Work required
Pull each line holding the word "below" from the data.

Content starts

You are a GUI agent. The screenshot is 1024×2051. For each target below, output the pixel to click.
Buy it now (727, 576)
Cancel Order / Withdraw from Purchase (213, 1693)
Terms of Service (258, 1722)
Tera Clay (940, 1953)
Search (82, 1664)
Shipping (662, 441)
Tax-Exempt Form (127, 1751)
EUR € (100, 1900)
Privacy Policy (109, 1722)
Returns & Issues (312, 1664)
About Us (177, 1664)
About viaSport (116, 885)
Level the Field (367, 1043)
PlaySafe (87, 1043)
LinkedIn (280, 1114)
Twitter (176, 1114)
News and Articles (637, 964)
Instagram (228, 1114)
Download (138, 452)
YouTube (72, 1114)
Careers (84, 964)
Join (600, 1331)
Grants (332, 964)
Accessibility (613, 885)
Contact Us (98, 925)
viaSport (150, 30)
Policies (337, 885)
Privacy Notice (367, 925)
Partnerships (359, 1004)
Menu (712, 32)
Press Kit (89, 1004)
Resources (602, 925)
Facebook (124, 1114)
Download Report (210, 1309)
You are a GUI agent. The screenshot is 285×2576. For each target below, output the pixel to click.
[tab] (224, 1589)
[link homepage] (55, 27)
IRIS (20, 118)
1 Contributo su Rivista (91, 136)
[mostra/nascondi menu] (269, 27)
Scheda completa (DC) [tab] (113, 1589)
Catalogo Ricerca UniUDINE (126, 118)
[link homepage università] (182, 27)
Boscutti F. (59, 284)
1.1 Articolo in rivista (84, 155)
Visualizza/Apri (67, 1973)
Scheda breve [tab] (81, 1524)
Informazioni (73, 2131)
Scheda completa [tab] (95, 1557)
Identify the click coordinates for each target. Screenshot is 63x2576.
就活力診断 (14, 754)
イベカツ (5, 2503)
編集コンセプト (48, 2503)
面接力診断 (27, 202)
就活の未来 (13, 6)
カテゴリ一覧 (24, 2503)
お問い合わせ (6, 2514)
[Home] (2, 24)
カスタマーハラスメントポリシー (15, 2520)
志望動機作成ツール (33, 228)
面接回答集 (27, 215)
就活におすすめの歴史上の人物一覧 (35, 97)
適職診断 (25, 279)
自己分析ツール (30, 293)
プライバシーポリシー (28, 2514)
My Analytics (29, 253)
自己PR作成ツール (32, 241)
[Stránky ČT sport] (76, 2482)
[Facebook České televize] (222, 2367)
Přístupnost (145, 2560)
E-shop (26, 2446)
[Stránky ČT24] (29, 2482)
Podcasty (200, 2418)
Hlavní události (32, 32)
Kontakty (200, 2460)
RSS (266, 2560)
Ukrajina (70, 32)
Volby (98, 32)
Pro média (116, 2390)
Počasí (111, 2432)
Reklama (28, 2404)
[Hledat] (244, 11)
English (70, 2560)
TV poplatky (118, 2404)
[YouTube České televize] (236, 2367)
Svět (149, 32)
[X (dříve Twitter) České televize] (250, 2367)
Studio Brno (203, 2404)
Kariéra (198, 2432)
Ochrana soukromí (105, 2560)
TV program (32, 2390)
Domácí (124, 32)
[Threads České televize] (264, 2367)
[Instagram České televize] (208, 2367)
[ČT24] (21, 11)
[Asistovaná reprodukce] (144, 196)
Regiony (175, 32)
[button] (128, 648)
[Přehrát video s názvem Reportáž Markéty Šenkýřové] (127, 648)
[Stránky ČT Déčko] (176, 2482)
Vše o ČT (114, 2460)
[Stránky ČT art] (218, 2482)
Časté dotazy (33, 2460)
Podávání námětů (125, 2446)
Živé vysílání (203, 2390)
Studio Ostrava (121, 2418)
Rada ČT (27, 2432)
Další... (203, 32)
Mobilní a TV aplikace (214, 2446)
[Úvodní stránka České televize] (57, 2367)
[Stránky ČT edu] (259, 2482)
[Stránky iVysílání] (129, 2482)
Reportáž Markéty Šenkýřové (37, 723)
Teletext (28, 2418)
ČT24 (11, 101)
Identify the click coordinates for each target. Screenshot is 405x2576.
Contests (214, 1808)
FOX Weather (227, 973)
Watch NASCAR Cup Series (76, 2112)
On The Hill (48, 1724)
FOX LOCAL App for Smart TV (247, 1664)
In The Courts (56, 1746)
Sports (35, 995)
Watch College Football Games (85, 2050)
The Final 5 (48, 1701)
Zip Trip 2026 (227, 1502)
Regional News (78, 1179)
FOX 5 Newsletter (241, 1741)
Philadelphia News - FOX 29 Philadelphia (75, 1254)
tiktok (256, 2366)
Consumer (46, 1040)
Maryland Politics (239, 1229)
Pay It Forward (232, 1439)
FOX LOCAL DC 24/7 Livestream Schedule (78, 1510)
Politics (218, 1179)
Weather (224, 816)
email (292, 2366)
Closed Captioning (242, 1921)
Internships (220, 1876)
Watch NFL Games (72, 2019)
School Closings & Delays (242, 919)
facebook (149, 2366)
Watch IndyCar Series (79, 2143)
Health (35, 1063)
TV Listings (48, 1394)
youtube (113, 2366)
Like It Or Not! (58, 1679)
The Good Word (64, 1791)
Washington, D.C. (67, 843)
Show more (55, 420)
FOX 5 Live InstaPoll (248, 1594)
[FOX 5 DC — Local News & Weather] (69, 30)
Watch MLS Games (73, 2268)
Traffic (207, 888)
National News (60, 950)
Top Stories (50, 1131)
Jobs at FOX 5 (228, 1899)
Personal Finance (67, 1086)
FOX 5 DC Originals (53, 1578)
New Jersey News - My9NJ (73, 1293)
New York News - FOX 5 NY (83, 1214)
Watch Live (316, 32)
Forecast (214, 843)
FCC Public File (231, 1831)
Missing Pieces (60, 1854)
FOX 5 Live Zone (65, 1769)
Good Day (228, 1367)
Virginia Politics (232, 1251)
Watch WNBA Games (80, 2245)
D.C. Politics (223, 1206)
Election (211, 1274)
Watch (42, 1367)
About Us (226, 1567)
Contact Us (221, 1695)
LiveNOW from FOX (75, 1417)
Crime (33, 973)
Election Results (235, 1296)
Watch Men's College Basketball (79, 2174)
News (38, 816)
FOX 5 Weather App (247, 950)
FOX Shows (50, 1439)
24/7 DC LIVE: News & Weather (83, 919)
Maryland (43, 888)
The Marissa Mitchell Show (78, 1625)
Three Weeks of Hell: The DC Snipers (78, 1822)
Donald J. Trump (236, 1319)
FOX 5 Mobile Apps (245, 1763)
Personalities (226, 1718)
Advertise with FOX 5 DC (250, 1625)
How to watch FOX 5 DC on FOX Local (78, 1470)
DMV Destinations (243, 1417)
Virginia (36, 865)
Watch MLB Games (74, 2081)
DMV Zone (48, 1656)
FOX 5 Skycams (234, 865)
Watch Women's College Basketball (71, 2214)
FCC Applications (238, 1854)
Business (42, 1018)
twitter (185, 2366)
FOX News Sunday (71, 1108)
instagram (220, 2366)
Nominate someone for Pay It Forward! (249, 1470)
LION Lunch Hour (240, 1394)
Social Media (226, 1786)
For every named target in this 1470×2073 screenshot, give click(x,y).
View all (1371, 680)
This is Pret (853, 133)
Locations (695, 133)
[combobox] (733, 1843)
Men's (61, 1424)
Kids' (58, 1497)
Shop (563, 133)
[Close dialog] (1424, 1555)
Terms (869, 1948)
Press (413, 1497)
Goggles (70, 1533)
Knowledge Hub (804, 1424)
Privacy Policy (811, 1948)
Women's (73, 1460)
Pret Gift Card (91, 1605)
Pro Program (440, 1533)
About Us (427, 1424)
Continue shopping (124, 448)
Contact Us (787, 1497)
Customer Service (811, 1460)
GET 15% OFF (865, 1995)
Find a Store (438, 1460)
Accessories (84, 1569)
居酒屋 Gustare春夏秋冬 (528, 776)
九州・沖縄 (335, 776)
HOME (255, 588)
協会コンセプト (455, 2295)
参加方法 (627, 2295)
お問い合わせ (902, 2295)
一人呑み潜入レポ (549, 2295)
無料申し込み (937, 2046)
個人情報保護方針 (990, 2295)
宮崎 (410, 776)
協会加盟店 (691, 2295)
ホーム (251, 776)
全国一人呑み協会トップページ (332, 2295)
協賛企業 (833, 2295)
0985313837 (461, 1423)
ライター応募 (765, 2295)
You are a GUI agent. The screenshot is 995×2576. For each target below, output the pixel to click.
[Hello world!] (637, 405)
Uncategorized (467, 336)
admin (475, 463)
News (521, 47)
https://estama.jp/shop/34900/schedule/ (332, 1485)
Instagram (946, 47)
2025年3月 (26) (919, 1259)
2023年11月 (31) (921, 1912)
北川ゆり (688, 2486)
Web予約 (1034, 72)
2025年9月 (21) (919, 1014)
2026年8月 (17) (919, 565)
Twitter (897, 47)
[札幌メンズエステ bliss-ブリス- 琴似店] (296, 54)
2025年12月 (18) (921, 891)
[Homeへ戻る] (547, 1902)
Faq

Content ends

Finished exercise
You are a GUI agent. The screenshot is 1024×2051. For each target below, output the pixel to click.
You are a GUI agent. The screenshot is 285×2576. For each target below, output the pixel to click.
You are a GUI agent. The screenshot is 995×2576. For each target below, output the pixel to click.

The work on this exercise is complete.